The unique characteristics of recurrent or progressive OCCC deserve further discussion. Generally, recurrent OCCC is resistant to therapy, with a response rate of < 10% [32]. This was also true in our study, and those with advanced-OCCC had poorer 2-year OS rates after recurrence or progression than those with advanced-SOC (Table 5). The advanced-OCCC group had a higher proportion of patients with thrombocytosis at the first recurrence or progression than the other groups, and this may represent a role for paraneoplastic thrombocytosis in the setting of advanced-OCCC. Interestingly, 2-year OS rates after recurrence or progression were also shorter in those with early-OCCC than in those with advanced-SOC. This implies that recurrent or progressive OCCC is quite chemoresistant regardless of original disease status. Our study did not have information for chemotherapy treatment after the first recurrence or progression and therefore we were unable to address this question.

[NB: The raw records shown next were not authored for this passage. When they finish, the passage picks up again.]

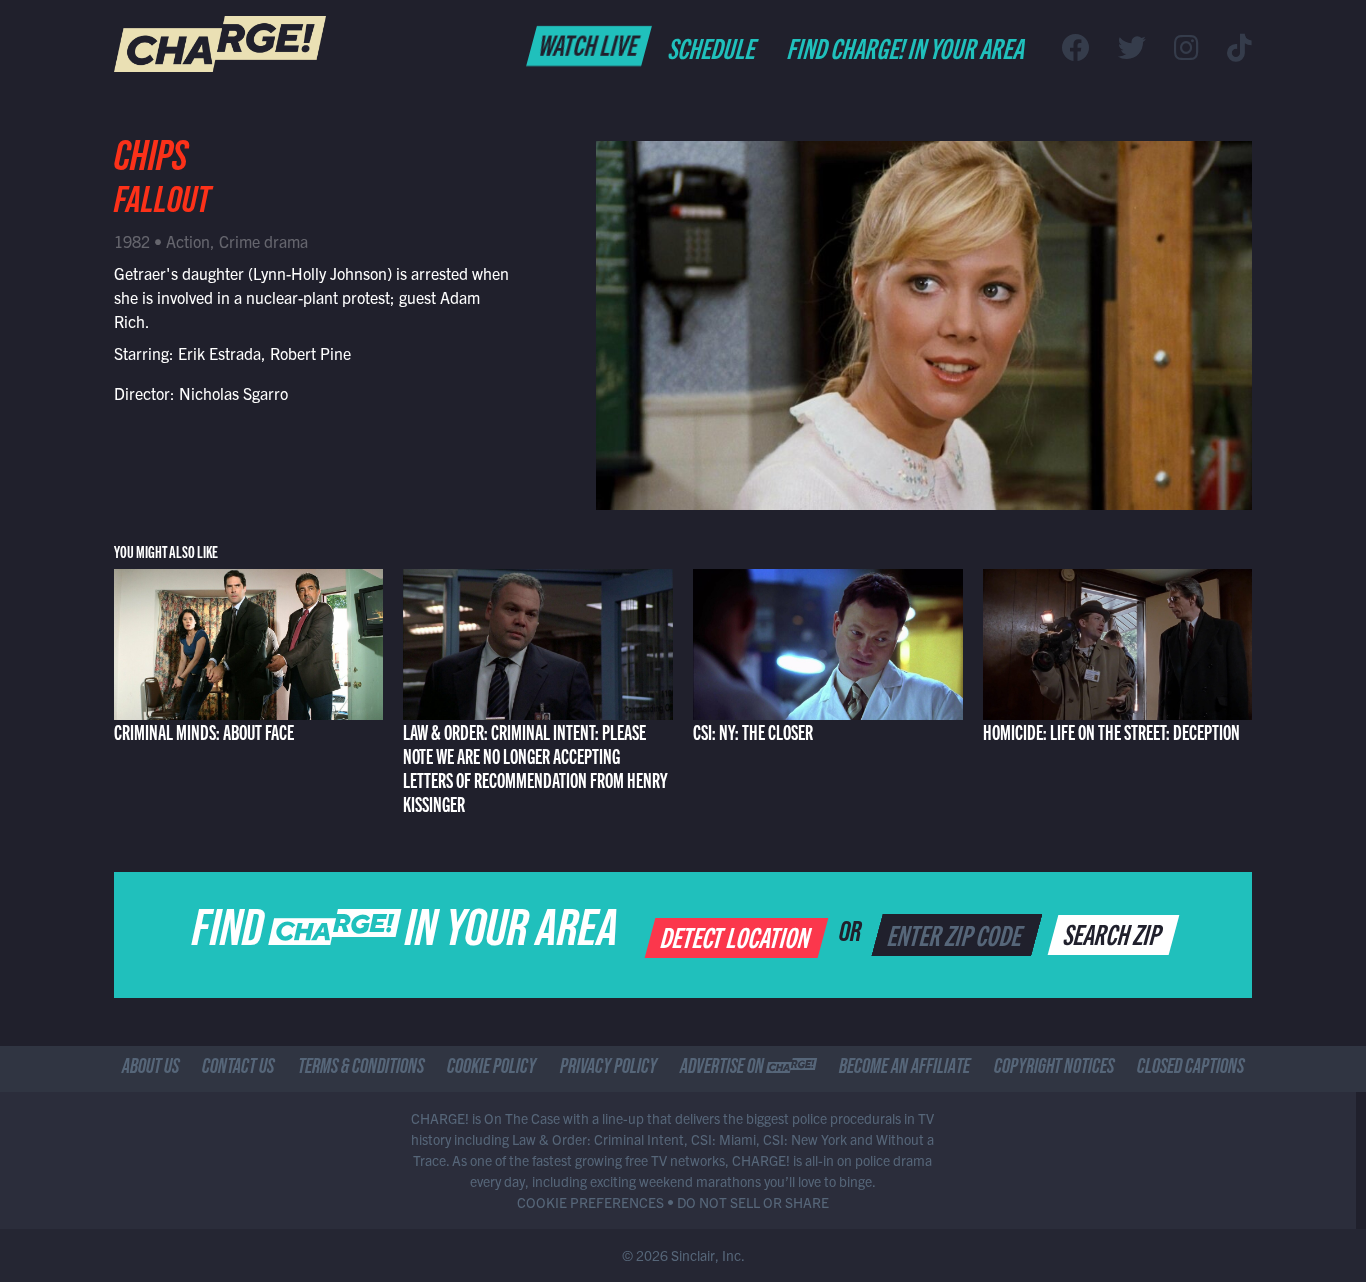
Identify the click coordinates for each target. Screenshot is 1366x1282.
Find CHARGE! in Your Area (907, 47)
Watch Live (589, 44)
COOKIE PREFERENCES (590, 1202)
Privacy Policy (608, 1069)
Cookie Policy (491, 1069)
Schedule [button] (713, 47)
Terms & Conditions (361, 1069)
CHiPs (151, 162)
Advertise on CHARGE (748, 1069)
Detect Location (737, 936)
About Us (150, 1069)
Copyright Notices (1054, 1069)
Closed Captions (1190, 1069)
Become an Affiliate (904, 1069)
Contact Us (238, 1069)
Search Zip (1114, 933)
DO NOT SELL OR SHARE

A potential limitation of our study is that this is a retrospective study that may have some confounding factors. For example, we did not use the standard case record form to capture VTE events; however, all the participating institutions are tertiary care cancer centres and patient follow-up is quite consistent. In addition, central pathology review to confirm OCCC was not performed for the study. A potential weakness of our study is that central histopathologic slide review was not available for grading serous tumours [33,34]. Nevertheless, in post hoc analysis, high-grade SOC cases (n = 768) were compared to CCC cases (Tables S36). The results were consistent in that advanced-OCCC was significantly associated with increased risk of VTE (HR 3.34, 95%CI 2.23–4.99, P < 0.0001), decreased PFS (HR 1.55, 95%CI 1.20–2.01, P = 0.001), decreased OS (HR 2.19, 95%CI 1.62–2.97, P < 0.0001) and decreased OS after the first recurrence or progression of disease (HR 2.73, 95%CI 1.89–3.96, P < 0.0001) compared to advanced high-grade SOC in multivariate analysis. Lastly, a relatively small sample size for IL-6 assessment may limit generalisability.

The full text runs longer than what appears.